Count the lines in the data below that contain the string "toolbar", matching upper and lower case exactly. Reply with the number alone.

....

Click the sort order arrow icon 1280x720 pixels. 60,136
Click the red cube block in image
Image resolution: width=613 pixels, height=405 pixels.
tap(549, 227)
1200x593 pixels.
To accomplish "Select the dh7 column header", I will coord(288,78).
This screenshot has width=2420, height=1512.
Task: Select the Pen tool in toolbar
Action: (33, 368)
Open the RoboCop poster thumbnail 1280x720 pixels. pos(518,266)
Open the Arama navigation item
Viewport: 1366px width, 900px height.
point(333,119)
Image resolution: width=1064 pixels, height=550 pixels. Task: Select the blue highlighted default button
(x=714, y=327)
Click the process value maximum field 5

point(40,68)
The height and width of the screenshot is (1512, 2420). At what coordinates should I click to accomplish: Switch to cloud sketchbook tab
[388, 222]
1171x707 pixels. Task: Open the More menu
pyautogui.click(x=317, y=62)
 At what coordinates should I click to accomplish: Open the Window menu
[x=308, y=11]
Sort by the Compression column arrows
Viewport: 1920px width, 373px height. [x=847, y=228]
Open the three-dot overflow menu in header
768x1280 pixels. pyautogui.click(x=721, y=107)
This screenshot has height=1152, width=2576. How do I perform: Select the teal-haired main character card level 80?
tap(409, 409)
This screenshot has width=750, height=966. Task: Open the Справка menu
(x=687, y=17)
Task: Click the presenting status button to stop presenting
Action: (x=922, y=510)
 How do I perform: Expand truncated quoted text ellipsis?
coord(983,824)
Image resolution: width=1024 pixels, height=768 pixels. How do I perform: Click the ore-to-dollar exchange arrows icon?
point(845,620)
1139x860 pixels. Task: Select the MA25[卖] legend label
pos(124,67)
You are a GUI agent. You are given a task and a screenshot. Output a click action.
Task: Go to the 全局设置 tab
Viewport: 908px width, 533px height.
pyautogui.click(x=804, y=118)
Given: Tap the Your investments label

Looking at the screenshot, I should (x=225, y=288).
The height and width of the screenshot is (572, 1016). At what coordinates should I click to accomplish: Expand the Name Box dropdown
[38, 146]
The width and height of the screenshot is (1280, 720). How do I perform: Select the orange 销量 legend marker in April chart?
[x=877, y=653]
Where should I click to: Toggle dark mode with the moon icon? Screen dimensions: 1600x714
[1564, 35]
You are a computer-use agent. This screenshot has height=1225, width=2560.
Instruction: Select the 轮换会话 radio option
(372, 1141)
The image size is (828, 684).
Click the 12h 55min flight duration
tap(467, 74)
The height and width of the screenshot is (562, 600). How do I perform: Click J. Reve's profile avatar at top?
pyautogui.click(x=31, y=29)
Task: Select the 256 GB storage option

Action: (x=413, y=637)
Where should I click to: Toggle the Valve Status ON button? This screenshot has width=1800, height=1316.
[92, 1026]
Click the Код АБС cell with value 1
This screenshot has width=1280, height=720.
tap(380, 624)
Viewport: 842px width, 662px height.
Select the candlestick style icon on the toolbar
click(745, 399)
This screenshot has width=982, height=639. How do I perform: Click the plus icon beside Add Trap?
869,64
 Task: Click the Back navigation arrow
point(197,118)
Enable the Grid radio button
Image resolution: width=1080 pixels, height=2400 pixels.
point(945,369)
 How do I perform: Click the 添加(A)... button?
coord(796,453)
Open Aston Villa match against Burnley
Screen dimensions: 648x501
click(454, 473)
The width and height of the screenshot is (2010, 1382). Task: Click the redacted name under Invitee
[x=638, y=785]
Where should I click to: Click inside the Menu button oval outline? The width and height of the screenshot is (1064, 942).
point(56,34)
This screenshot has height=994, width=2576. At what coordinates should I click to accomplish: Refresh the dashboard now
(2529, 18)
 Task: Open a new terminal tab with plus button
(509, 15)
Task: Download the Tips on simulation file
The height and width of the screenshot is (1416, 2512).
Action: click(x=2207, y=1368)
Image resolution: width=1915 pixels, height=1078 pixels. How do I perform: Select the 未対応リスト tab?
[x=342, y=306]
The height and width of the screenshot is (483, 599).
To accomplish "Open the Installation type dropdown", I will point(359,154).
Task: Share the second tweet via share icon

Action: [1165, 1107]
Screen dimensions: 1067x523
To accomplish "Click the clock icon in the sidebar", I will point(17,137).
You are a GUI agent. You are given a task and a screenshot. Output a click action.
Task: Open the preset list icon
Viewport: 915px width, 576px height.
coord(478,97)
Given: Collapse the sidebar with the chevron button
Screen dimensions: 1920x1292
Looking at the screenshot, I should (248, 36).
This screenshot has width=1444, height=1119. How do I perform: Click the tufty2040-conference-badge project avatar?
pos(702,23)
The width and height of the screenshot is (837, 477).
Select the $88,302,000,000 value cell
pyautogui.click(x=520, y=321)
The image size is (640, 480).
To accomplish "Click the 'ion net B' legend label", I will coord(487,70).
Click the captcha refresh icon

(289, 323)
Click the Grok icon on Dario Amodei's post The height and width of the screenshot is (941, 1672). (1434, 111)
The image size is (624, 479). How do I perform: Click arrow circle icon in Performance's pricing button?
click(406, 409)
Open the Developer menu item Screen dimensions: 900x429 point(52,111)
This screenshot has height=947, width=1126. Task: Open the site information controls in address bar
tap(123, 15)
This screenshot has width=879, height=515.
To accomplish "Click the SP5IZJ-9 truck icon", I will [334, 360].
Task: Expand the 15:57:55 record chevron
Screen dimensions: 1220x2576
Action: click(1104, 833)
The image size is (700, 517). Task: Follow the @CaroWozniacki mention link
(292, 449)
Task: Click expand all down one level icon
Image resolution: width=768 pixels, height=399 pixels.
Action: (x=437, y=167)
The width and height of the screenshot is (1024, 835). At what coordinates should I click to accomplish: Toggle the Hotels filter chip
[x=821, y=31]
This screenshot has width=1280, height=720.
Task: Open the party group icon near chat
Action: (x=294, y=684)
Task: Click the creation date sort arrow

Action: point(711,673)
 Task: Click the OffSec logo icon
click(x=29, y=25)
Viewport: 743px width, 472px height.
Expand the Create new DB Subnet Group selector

....

**Answer to the problem**
2